In 2006, the military took control of NASA’s unmanned space shuttle program for purposes that have not been disclosed. The X-37 C space drone will be capable of orbiting six astronauts in a pressurized capsule and returning them to the planet. However, there is a smaller version of this kind of spaceplane, the X-37 B, which has been running secret missions for the Air Force since 2008. People know that the X-37 B exists, but they do not know about the military’s Single-Stage-to-Orbit technology.
At Groom Lake, the infamous Area 51, Single-Stage-to-Orbit technology was first developed by modifying a scaled-up SR-71 and adding liquid oxygen rockets for the high atmosphere. This vehicle, known to pilots as “Santa’s Sled,” was capable of a low-atmospheric orbit which quickly decayed, so it was of no use for anything but the smallest satellites. During this time, miniaturized spy satellites were developed out of necessity. “Santa’s Sled” could be deployed to any place on the planet in less than an hour and release cameras, which would remain in geo-synchronous orbit for months. This technology was in use since the late ’60s, and it has only been developed since then.

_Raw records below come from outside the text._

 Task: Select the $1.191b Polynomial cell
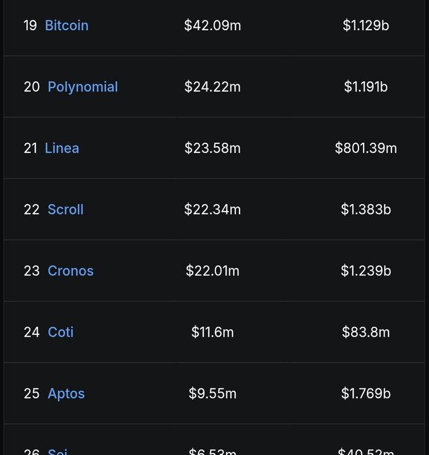tap(366, 87)
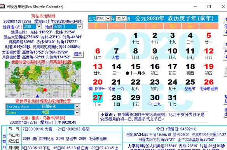Screen dimensions: 227x150
Task: Expand the province 北京 dropdown
Action: tap(39, 26)
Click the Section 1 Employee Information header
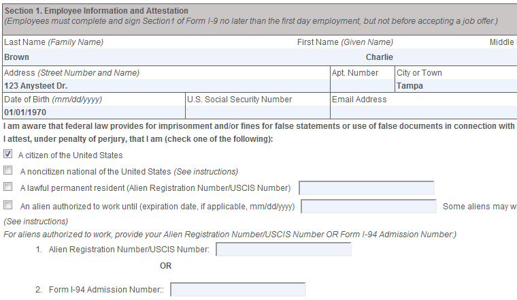 (x=96, y=11)
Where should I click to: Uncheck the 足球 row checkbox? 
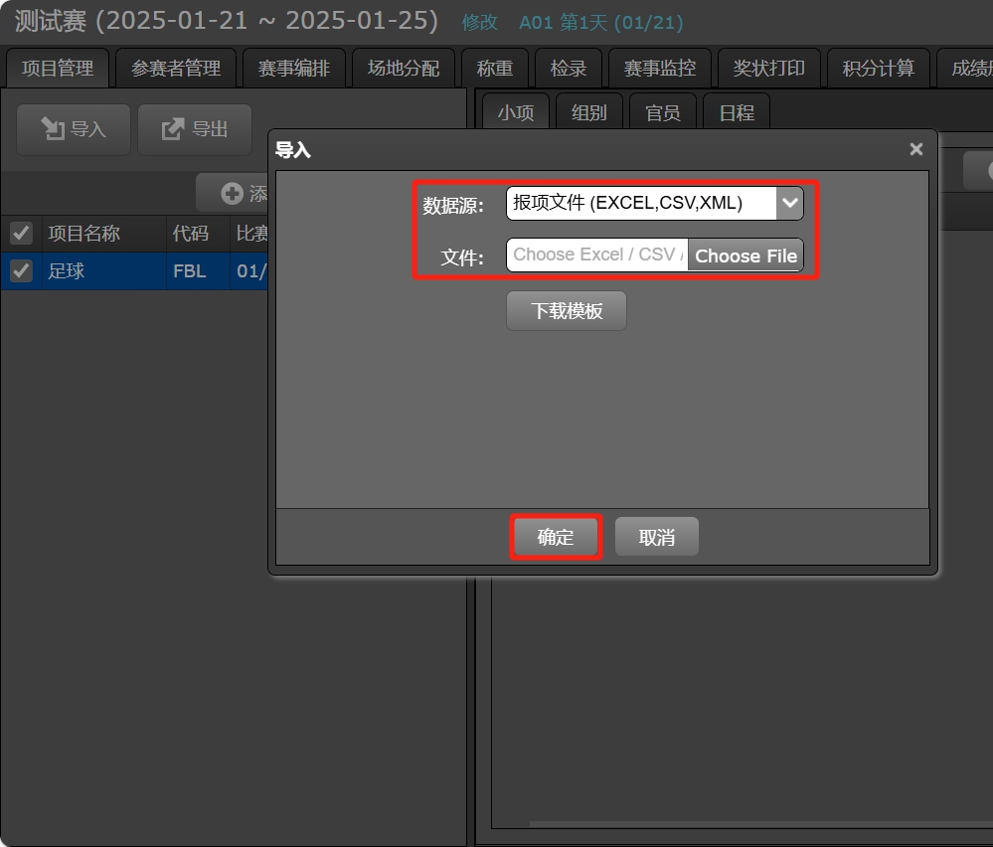coord(21,271)
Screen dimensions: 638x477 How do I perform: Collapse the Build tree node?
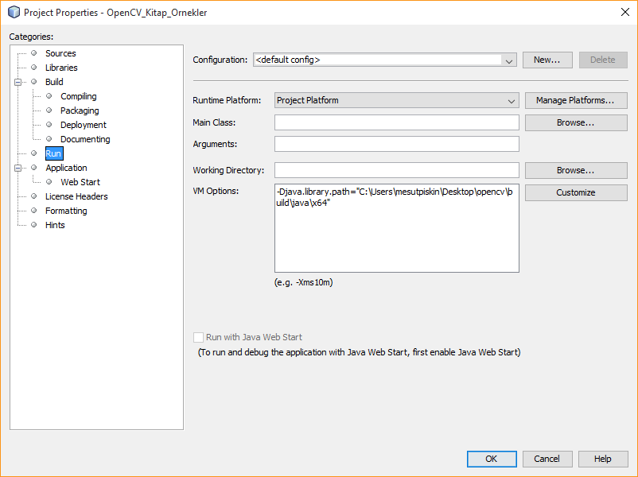[18, 82]
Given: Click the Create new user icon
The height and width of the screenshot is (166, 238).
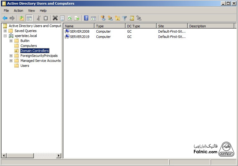Looking at the screenshot, I should (103, 18).
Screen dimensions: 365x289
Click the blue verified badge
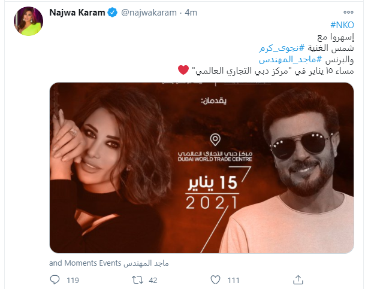point(112,13)
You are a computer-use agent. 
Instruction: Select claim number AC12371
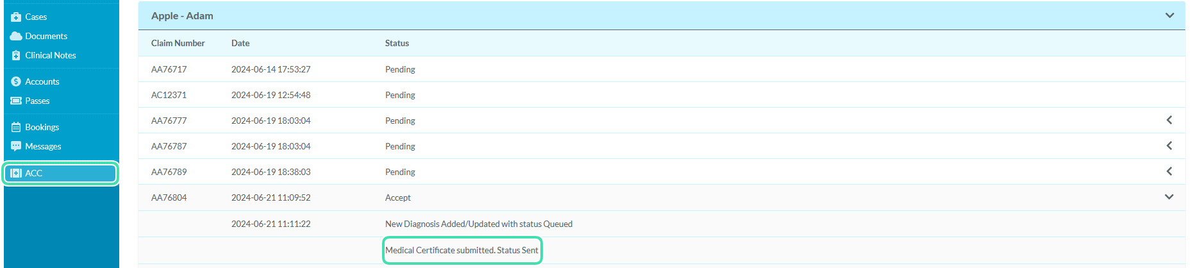[169, 95]
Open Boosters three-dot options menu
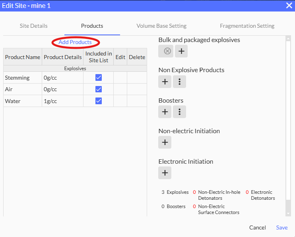Viewport: 295px width, 237px height. pos(180,112)

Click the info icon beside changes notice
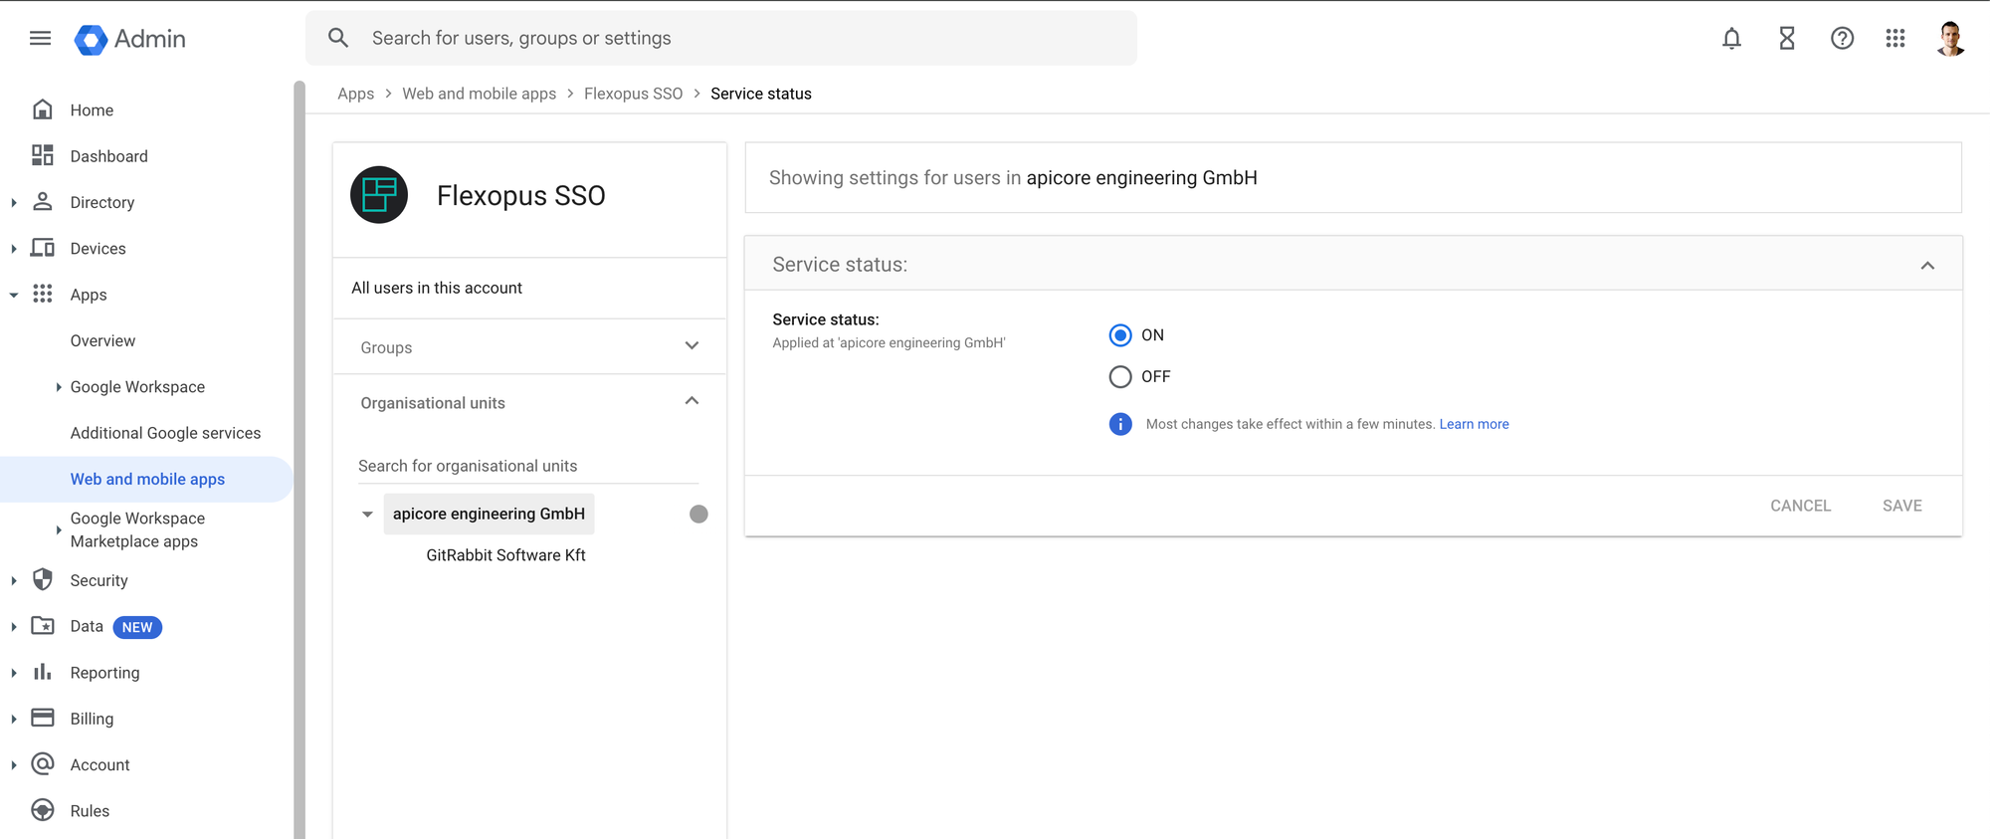1120,424
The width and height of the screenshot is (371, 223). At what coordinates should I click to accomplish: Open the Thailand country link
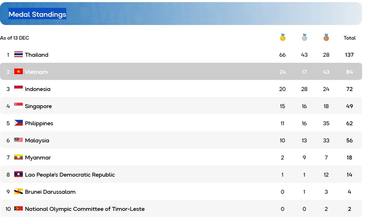pyautogui.click(x=37, y=55)
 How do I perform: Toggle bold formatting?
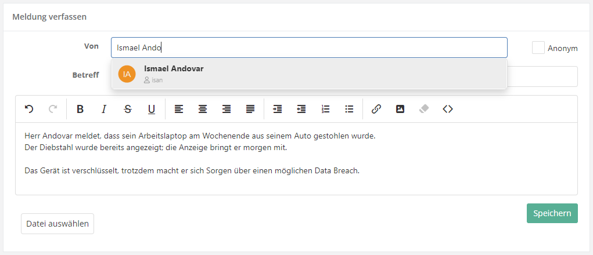[x=80, y=109]
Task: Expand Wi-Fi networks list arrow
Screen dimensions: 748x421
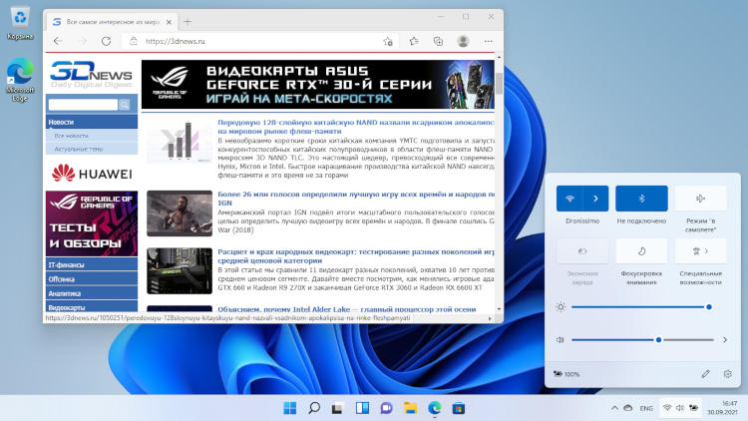Action: pyautogui.click(x=595, y=199)
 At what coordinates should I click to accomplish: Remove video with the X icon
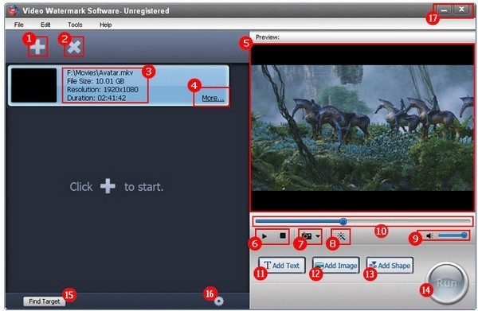[74, 48]
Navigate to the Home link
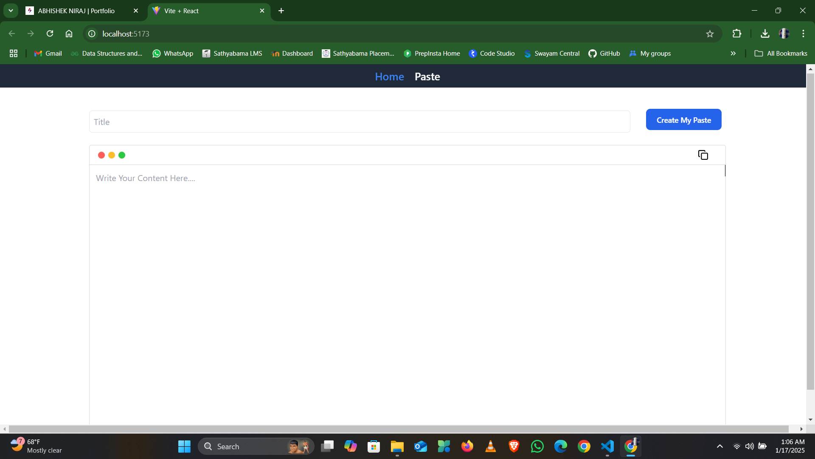This screenshot has height=459, width=815. pos(389,77)
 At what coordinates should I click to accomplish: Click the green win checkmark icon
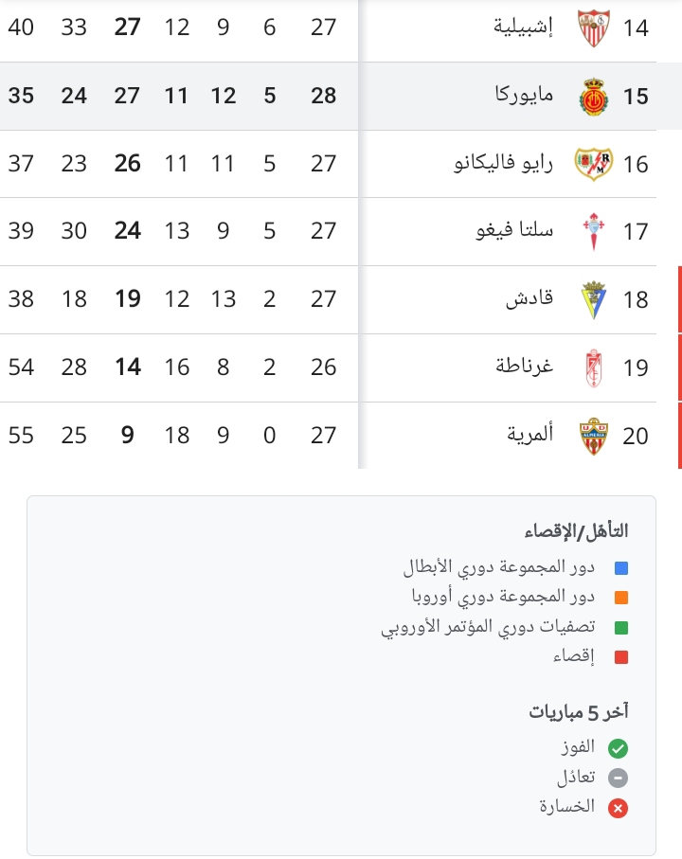619,749
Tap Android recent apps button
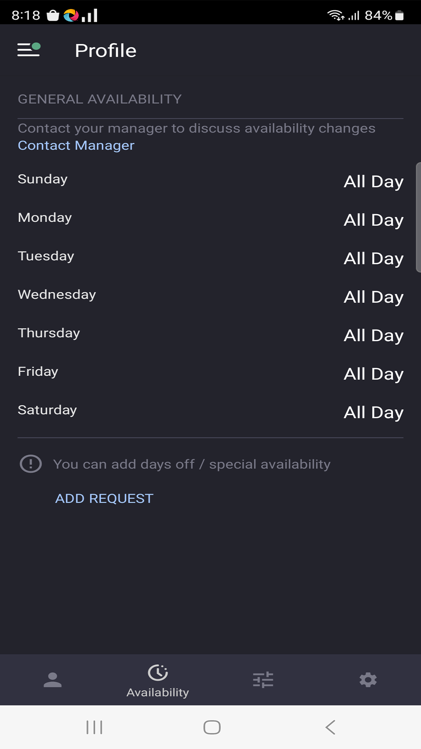 pyautogui.click(x=94, y=727)
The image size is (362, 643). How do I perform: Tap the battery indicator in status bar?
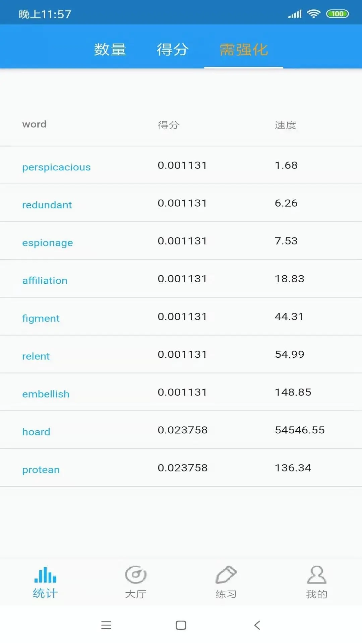[x=337, y=14]
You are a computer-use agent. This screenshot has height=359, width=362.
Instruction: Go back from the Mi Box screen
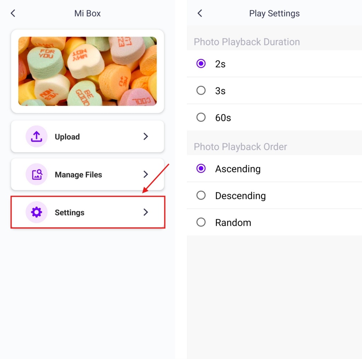[13, 13]
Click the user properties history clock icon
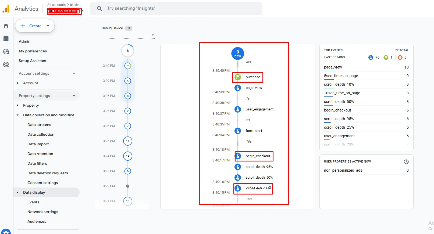Viewport: 434px width, 234px height. coord(406,162)

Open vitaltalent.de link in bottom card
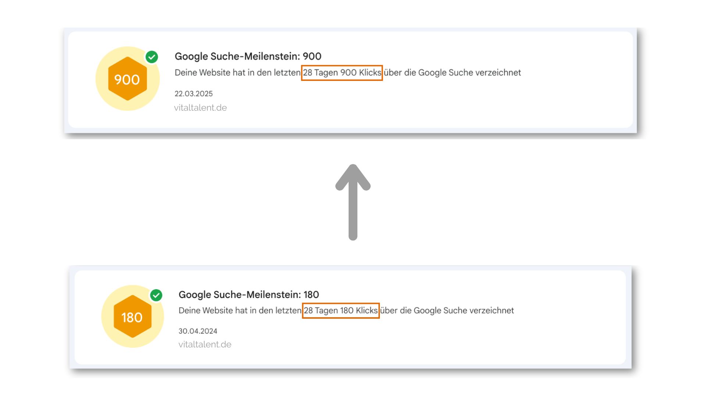click(205, 344)
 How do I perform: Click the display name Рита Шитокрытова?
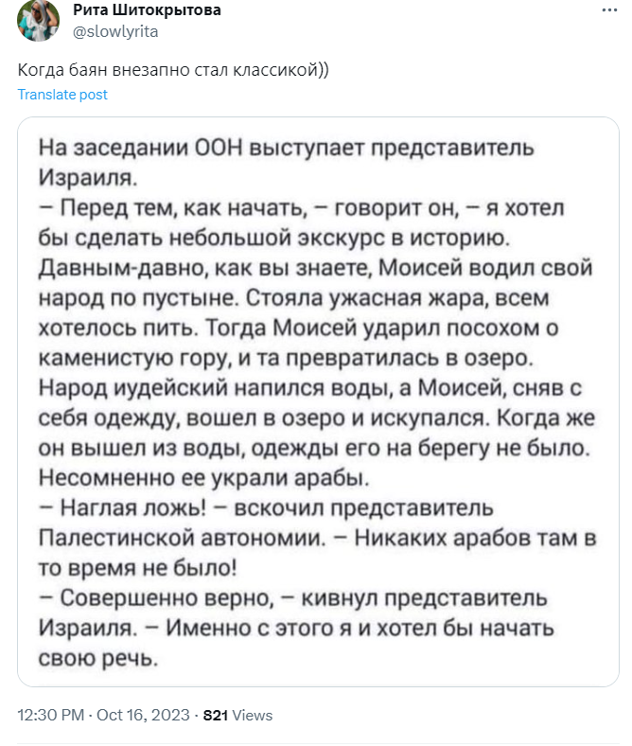pyautogui.click(x=147, y=9)
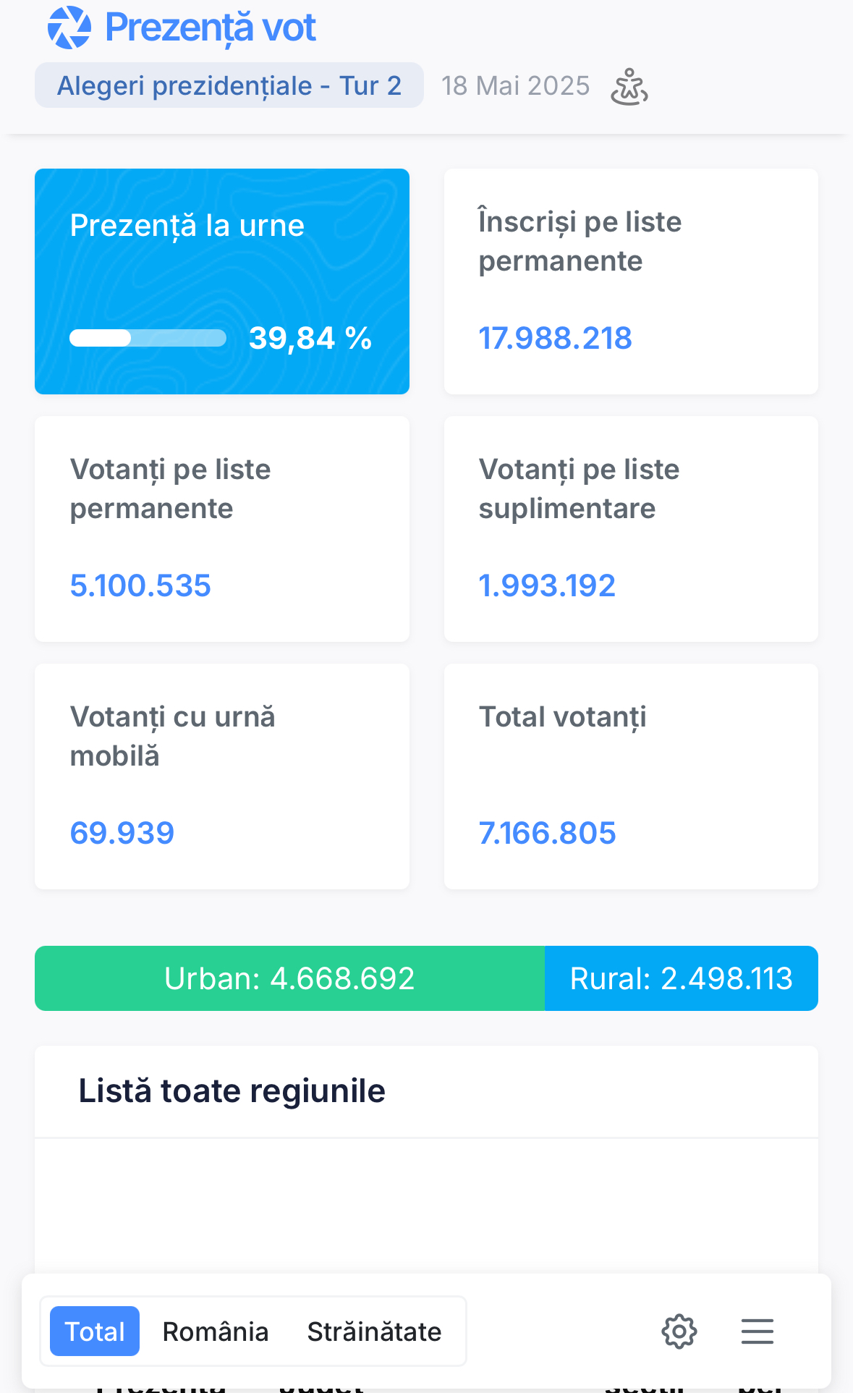Click the blue Rural voters bar segment

(681, 978)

Secret spaceplanes at Groom Lake have engines able to use both liquid oxygen and atmospheric oxygen, and one can carry the same payload as the X-37 C with more efficiency than is currently thought possible. The “Aurora” spaceplane, a flying wedge, can deploy up to 100 miniature spy satellites, which can each maintain orbit for several years. Enough Aurora Spaceplanes and spy satellites are standing by that the orbiting surveillance network of the United States could be entirely replaced at a moment’s notice.